▸ Records for locating described items:

Begin

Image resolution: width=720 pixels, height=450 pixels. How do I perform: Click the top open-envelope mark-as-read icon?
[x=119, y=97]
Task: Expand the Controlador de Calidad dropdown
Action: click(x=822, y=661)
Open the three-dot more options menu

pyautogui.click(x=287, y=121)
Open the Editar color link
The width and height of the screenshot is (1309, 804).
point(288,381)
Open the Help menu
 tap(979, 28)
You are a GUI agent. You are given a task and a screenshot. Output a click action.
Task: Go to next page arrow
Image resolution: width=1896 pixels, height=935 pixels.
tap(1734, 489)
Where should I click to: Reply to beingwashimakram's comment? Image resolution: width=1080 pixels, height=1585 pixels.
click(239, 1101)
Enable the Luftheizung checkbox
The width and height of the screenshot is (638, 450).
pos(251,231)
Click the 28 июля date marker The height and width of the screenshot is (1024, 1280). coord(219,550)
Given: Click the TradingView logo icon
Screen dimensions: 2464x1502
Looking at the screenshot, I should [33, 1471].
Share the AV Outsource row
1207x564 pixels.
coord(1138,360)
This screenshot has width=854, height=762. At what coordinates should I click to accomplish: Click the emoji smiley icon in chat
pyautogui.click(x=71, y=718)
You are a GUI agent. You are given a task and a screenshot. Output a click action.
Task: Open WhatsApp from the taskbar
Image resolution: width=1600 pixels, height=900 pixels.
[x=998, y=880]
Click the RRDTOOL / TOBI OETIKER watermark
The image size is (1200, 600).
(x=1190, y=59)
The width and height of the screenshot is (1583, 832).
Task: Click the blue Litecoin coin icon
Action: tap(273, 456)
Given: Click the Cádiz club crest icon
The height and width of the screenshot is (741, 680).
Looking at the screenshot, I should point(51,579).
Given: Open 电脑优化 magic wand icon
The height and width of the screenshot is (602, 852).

End

▸ Objective: Locate every line in the listing above that contains the word "icon", and copy each of those lines.

▸ Solution for this problem:
Image resolution: width=720 pixels, height=450 pixels. How do I perform: Click the top open-envelope mark-as-read icon?
Given: Click the TradingView logo icon
This screenshot has width=854, height=762. At what coordinates should I click to accomplish: Click the emoji smiley icon in chat
Task: Click the blue Litecoin coin icon
Given: Click the Cádiz club crest icon
Given: Open 电脑优化 magic wand icon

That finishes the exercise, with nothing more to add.